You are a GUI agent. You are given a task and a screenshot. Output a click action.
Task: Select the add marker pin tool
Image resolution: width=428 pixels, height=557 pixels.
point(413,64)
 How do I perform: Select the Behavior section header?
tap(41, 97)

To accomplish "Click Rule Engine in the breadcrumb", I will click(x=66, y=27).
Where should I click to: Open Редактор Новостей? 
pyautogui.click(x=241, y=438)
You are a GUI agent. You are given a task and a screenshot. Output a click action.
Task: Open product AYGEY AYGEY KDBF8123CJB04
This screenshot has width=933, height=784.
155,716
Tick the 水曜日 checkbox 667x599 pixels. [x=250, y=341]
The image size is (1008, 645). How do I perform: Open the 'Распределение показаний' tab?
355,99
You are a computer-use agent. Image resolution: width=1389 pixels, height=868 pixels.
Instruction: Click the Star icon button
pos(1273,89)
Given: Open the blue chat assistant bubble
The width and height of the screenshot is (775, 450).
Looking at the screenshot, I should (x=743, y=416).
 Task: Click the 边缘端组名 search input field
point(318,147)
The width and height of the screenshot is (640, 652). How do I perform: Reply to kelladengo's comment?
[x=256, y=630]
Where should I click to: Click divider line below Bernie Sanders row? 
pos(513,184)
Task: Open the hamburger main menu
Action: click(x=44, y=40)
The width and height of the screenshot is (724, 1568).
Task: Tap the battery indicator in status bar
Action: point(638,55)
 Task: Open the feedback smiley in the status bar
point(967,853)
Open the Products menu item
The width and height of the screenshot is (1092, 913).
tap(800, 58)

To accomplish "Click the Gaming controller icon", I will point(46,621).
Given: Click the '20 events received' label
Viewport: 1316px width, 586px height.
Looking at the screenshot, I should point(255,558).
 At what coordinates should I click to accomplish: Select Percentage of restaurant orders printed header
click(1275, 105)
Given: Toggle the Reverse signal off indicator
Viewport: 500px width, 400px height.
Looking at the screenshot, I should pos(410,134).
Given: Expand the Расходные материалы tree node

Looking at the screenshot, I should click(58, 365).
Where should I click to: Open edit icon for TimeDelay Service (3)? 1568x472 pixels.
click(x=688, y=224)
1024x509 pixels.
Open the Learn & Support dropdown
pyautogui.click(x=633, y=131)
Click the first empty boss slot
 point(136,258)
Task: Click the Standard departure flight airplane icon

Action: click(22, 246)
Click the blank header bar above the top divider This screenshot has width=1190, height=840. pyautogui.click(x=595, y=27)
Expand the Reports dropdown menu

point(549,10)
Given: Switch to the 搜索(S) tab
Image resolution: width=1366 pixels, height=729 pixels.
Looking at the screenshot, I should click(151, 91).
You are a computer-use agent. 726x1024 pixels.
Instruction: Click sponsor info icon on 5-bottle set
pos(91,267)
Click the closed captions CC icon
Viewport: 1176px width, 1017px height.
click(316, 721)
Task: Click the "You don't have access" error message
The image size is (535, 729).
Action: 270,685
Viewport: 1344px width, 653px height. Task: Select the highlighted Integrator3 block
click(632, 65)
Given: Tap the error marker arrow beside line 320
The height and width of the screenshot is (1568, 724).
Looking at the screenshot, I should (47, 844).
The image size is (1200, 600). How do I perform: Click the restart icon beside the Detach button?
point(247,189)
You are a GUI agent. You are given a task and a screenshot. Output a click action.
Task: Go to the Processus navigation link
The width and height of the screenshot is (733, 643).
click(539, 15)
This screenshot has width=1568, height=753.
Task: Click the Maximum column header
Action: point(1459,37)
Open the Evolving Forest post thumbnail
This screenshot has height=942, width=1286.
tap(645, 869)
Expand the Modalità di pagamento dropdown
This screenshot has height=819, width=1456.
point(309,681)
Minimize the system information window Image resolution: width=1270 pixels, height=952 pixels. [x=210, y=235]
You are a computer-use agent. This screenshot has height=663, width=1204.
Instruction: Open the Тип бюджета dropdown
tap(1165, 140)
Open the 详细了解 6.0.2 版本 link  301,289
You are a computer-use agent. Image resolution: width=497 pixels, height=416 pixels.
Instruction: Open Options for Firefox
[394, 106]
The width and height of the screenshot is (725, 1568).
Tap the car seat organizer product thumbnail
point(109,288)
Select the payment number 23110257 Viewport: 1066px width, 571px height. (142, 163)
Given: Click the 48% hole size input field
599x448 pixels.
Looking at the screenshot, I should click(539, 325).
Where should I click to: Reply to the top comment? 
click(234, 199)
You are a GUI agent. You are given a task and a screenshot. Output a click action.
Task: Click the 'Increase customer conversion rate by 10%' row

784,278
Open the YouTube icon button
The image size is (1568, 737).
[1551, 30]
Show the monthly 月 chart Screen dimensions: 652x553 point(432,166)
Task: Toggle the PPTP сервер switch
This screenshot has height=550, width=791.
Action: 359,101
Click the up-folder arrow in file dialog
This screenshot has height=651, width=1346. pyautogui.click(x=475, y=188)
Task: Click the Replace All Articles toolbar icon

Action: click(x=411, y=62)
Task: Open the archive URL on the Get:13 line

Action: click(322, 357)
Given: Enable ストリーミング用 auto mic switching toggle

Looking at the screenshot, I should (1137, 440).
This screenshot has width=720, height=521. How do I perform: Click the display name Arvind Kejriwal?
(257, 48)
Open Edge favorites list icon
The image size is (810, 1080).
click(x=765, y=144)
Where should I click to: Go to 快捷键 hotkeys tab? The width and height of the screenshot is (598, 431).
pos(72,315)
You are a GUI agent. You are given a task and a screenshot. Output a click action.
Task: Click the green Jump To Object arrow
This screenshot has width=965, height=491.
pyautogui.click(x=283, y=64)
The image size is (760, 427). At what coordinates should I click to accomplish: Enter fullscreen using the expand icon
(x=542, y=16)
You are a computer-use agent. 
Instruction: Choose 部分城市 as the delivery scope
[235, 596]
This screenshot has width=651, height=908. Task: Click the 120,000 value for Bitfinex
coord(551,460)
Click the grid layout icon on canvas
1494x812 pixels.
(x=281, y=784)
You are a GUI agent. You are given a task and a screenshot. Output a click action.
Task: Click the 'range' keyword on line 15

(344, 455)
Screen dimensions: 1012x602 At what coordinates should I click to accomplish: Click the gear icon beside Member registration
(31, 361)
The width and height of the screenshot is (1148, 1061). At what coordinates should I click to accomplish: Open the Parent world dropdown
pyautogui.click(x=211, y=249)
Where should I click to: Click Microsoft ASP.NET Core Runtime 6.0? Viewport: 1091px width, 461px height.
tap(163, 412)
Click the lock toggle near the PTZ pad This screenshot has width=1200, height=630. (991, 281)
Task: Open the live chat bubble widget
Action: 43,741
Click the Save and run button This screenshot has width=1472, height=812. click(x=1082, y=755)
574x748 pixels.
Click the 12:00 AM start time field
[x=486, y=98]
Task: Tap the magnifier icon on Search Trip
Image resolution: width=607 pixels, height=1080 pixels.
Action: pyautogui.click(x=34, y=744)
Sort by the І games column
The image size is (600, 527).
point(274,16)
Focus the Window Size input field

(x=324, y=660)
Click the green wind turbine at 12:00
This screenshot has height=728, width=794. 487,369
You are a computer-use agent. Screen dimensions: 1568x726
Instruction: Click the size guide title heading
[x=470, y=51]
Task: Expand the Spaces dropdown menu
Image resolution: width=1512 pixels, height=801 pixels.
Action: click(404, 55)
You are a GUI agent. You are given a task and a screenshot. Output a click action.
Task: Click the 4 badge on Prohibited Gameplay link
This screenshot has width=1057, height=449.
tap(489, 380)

Exercise details:
Go to the line in the material above that contains "At what coordinates should I click to accomplish: Select" and copy exactly from there through the line that contains "Click the blank", stopping after it.

Answer space:
 At what coordinates should I click to accomplish: Select Percentage of restaurant orders printed header
click(1275, 105)
Given: Toggle the Reverse signal off indicator
Viewport: 500px width, 400px height.
Looking at the screenshot, I should pos(410,134).
Given: Expand the Расходные материалы tree node

Looking at the screenshot, I should click(58, 365).
Where should I click to: Open edit icon for TimeDelay Service (3)? 1568x472 pixels.
click(x=688, y=224)
1024x509 pixels.
Open the Learn & Support dropdown
pyautogui.click(x=633, y=131)
Click the first empty boss slot
 point(136,258)
Task: Click the Standard departure flight airplane icon

Action: click(22, 246)
Click the blank header bar above the top divider This screenshot has width=1190, height=840. pyautogui.click(x=595, y=27)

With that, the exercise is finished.